I don’t know if they’d already run but hadn’t reported that yet, or if they were using cached credentials – either way things were still happening that I didn’t want.

I just want to stop them all!

More trawling of the forums!

In my serach for a fix I did find https://mspower.herokuapp.com/ – this online tool offers the ability to bulk cancel – once you’ve hooked it into your Office 365 instance.

This does work – but there’s a timeout (on Microsoft’s end I suspect) that kills it after an hour or two:

An error occur: {'code': 'ExpiredAuthenticationToken', 'message': "The access token expiry UTC time '8/18/2022 9:01:20 AM' is earlier than current UTC time '8/18/2022 9:02:20 AM'."}

Much easier than doing it manually in batches of 20, but still far too much babysitting – and there’s little in the way of feedback as it goes which is unsettling.

Is this the fix?

Eventually I found this blog post: https://ashiqf.com/2021/05/16/cancel-all-your-running-power-automate-flow-runs-using-m365-cli-and-rest-api/.

Very promising – a bit of Powershell to iterate through all running instances and cancel.

However, the pre-requisites are painful for a Windows admin if you don’t have them set up already.

Maybe I should learn Linux someday…. 😉

The script uses Microsoft 365 CLI https://pnp.github.io/cli-microsoft365/… …which needs NPM…

…which needs Node.js…

To install NPM in Windows you need to follow https://docs.microsoft.com/en-us/windows/dev-environment/javascript/nodejs-on-windows

…which requires installing a Node Version Manager (https://github.com/coreybutler/nvm-windows#installation–upgrades).
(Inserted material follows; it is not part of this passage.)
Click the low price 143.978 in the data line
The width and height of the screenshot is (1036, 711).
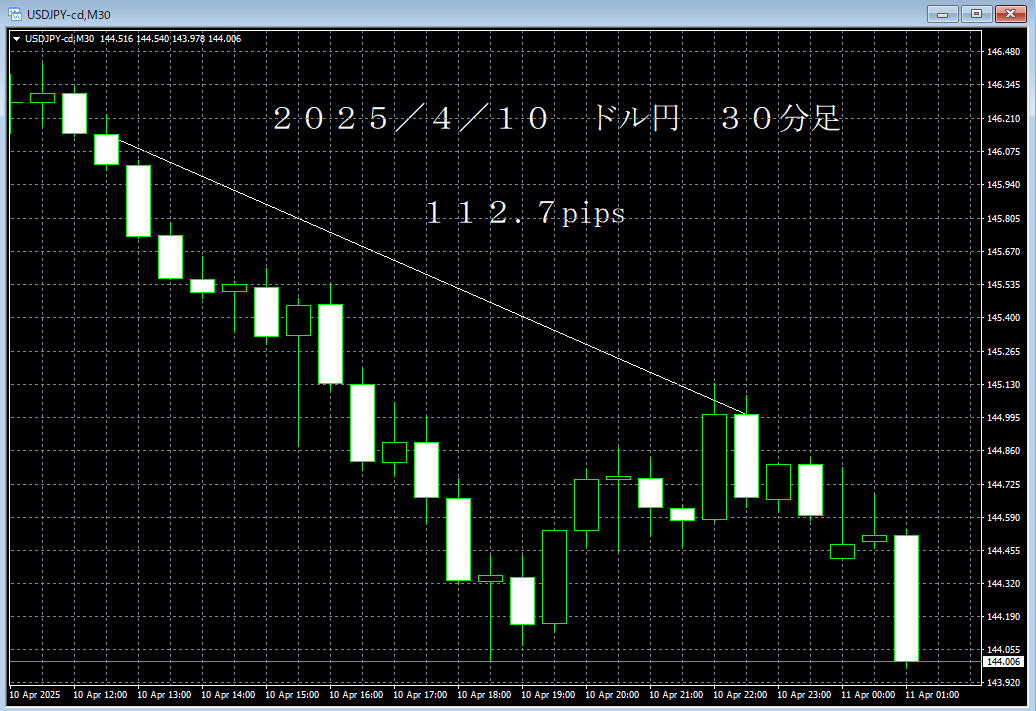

Then (and only then) you can connect M365 CLI to your instance and run the script, for it to iterate through and cancel things:

Screenshot showing Powershell output confirming cancellation of a Flow run

Even if this does timeout after a while – at least I’m getting active feedback and can see what’s happening.

“No-code/low-code” should be easier

Don’t get me wrong – I love Power Automate and think it’s a fantastic way to achieve things that wouldn’t be feasible otherwise – and I do get that it’s a (relatively) new service that is being actively developed.

But – it’s unfortunate that there are some pitfalls that rely on the fantastic work of the community to resolve, and make “no-code/low-code” more “low-code until you exceed the functionality available, then you need to bust out the big guns and get all scripty and API calls”.